My Hound of a Lifetime
The Plott has been my family’s breed of choice for raccoon and bear hunting since 1954 when my dad, Homon Fielder bought his first registered hound, a Plott we called Fielder’s June. Over the years, Dad and I have had four Plotts inducted in the National Plott Hound Association’s Hall of Fame. Those Hall of Fame members were Bronco, the dog you will read about in the following paragraphs, Champion Bear Pen Fancy, Champion Bronco’s Fancy Julie and Bear Pen Song of the South.
My all-time favorite Plott dog over the years was NPHA Hall of Famer CH NITECH 'PR' Bear Pen Plotts Bronco. Bronco was born February 14, 1977, thirty years ago. I remember the hunt in the photo like it was yesterday and was so typical of the nights I hunted Bronco around the grape vineyards in Van Buren County, Michigan.

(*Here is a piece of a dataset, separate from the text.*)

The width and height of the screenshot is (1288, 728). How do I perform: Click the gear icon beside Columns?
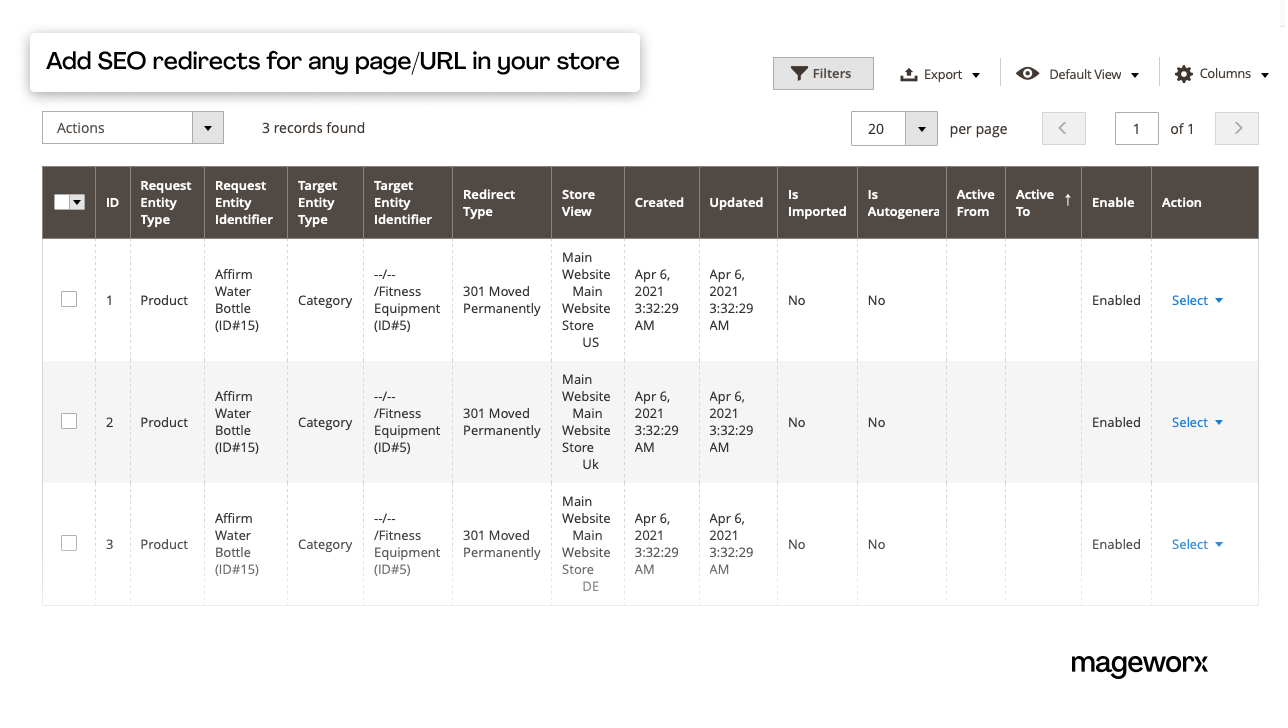pyautogui.click(x=1184, y=73)
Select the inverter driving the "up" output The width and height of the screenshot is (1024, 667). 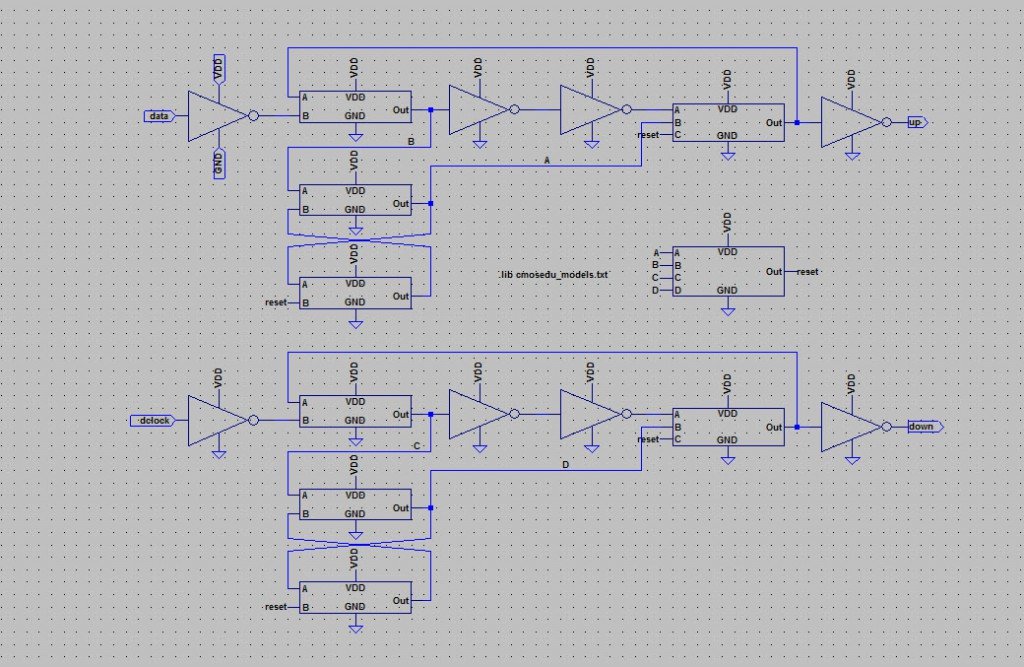click(x=850, y=122)
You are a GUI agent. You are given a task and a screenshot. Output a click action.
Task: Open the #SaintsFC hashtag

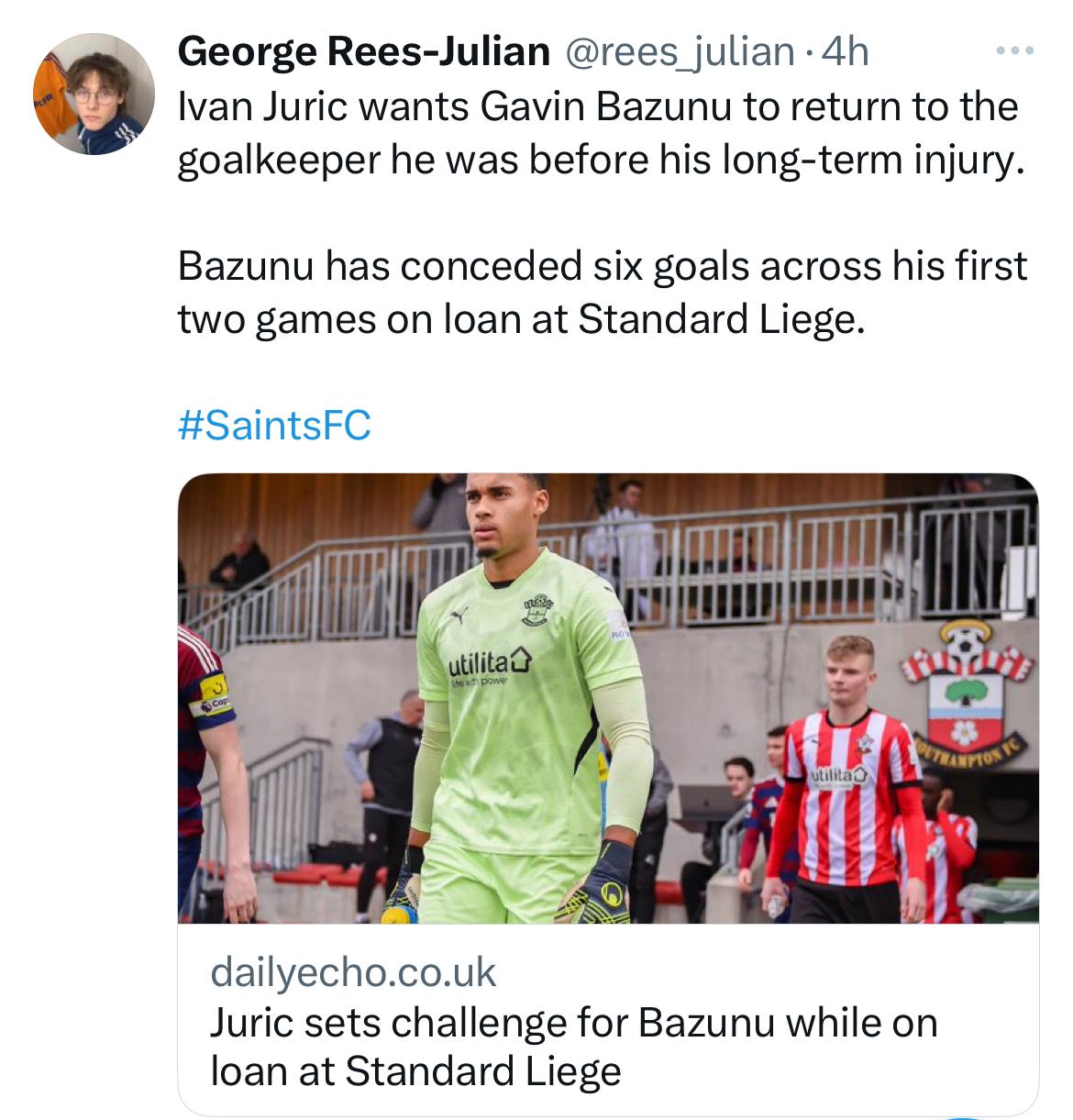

I was hunting alone as I often did in those days. This was 1986 because the Chevy S-10 pickup was new and was a '86 model.
On this hunt I drove out to the Gordon Brown farm in Lawton, Michigan and drove to the woods at the back of Gordon's vineyard. Like many of the farmers whose lands I hunted, Gordon grew grapes for the Welch's grape juice plant in Lawton. Bronco treed the two separate coons you see skinned out at the left and right. I never intentionally kill more than one coon from a tree. I had the hides in my coat and had Bronco on the leash, ready to try another spot. On the way back to the truck he threw his head in the air looking toward the woods and I knew he was winding a coon. I turned him loose and waited. It must have taken 5 minutes or more before he gave me the familiar locate and that steady-as-your-heartbeat-chop telling me he was treed. I went to him and shot the big boar coon you see in the middle. The coon hadn't been on the ground but Bronco was a layup artist and would not give up until he located the coon. No barking around, tapping trees, etc. He would just keep searching the air currents until he found him.
Bronco was also an excellent bear dog. He excelled as a bear dog largely because he had the nose to keep from losing a cold track, the drive and determination to catch the bear he was trailing, and the agility, once he closed on the bear, not to get caught. He was like a prize fighter in the face of a bear, dodging in and out at the bear’s head, baying constantly and biting only when the bear turned to run.
In addition to being inducted into the Plott Hall of Fame, Bronco won the Breed Hunt at Plott Days in Laingsburg, Michigan in 1986 beating all the best Plotts from across the nation that year.
Bronco was a hound I will never forget.